The field day simulates a major disaster or emergency, when ham radio operators go to remote locations to provide communications when phones and computers fail.

“You look around and you think to yourself well here’s a rag tag bunch of guys,” d’Eon said. “Yeah, we’re all hobbyists, but at the end of the day there’s decades and decades of experience in the people here who understand how to get a message form Point A to Point B.”

It was another Alberta emergency that got Cory Martin, who had a CB radio as a youth, to become a ham radio operator.

Martin, who is blind, was working for AMA Insurance when a wildfire ravaged Fort McMurray.

“I found out how devastating it was,” Martin said. “We couldn’t reach some clients. The phones didn’t always work.”

“That kind of put me back onto the idea that if there’s ever an emergency, as a blind person, what use am I to anyone? So I got into this.”

“I always kind of wanted to get a ham radio licence and of course now the technology is better. I can control all of this with a computer and it’s all accessible to me.”

Martin contacted the Southern Alberta Amateur Radio Club in 2017, took a course and got his ham radio licence. He’s now the club president.

In addition to providing service to others in an emergency, hams derive much pleasure from their hobby.

“There’s an allure to it,” Martin said. “It’s almost like going fishing. You don’t know what you’re going to get, you don’t know who you’re going to talk to.”

The hobby also appeals to people who like gear and electronics.
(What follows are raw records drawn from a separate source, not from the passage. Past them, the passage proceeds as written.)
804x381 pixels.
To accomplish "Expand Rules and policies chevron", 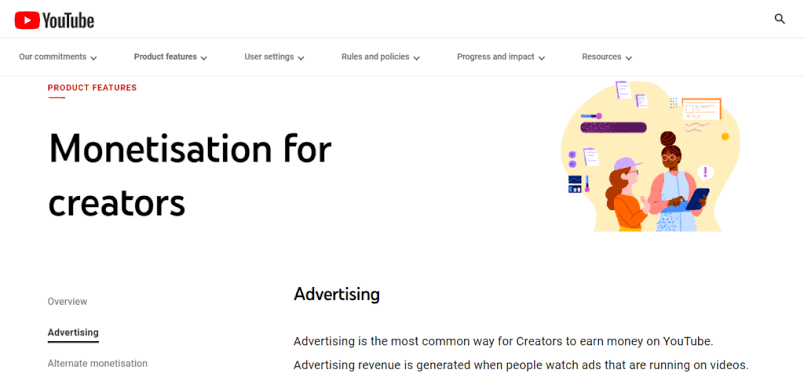I will pos(416,58).
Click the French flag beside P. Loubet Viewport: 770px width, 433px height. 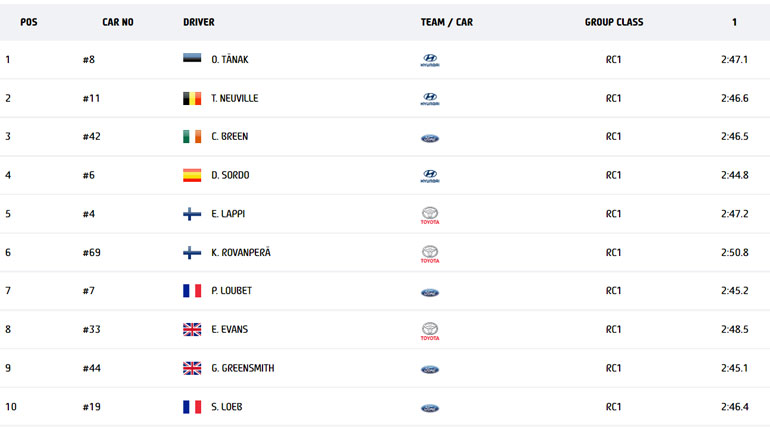pyautogui.click(x=192, y=291)
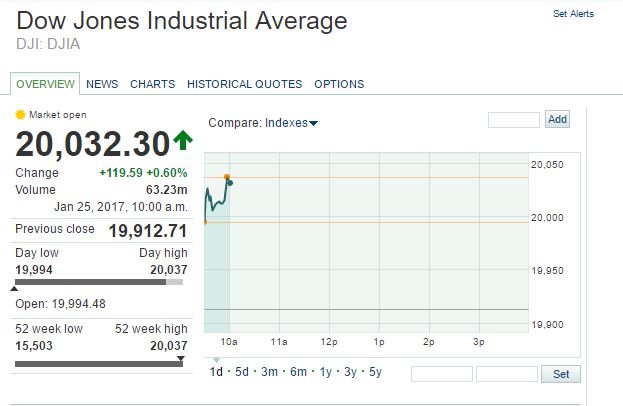Click the Set Alerts link
The image size is (623, 406).
[x=573, y=14]
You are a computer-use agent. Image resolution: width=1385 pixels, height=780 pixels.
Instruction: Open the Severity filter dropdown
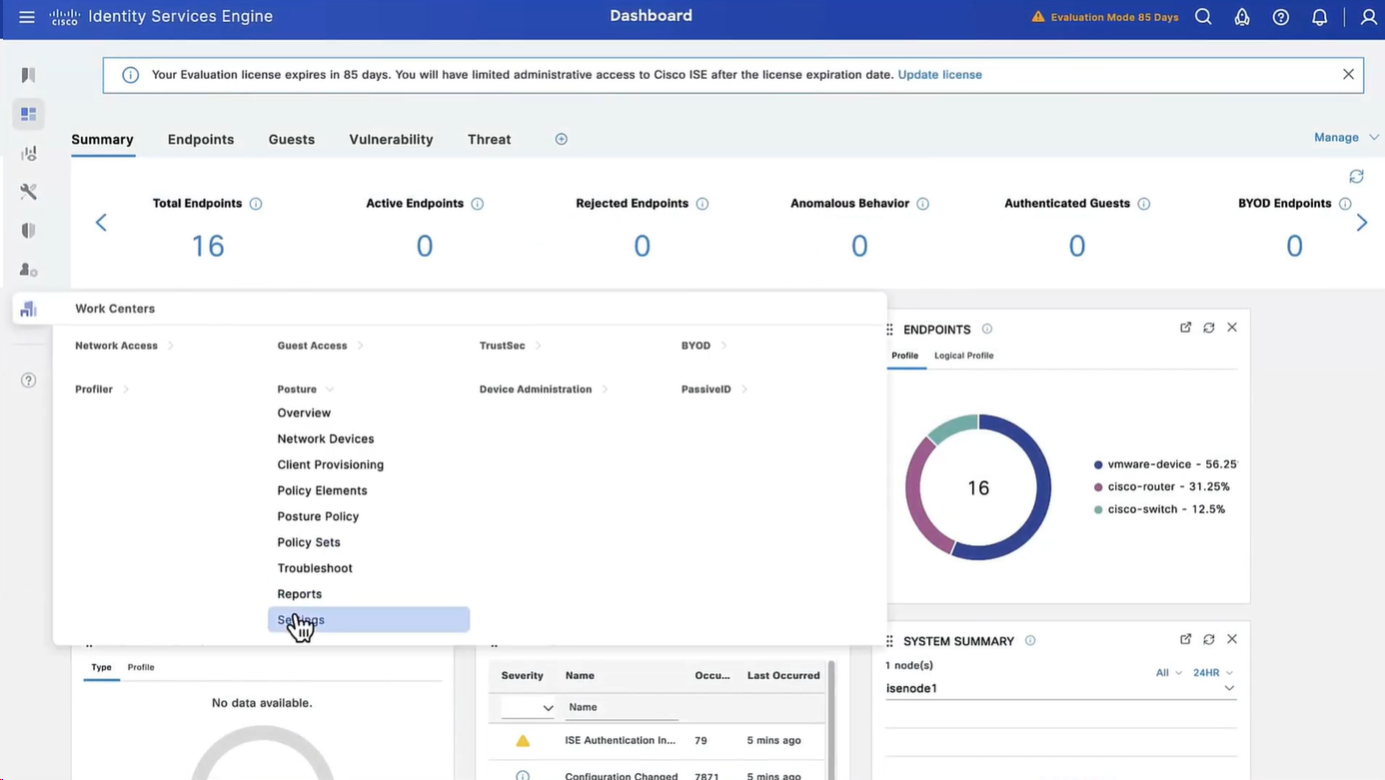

You can buy a basic radio but the sky is the limit to expanding.

Southern Alberta Amateur Radio Club director Gary Wheeler said as many as 50 ham radio operators could visit the campground over the weekend.

Gary Wheeler’s mobile ham radio centre in the cab of his pickup.

Hams come from all walks of life. d’Eon is an IT senior project manager and other listed such professions as welder, salesman, farmer and engineer. Wheeler knows a doctor who is a ham.

Twelve hams were camping at Lions Campground, an increase from four last year at Milk River.

The field day, which included a tailgate flea market, pizza party and pancake breakfast, also marked the 100th anniversary of field day.

Wheeler said field day is a chance for the public to talk to ham radio operators and learn more about the craft.

Some people are immediately hooked.

“Hopefully this year we add another ham,” Wheeler said.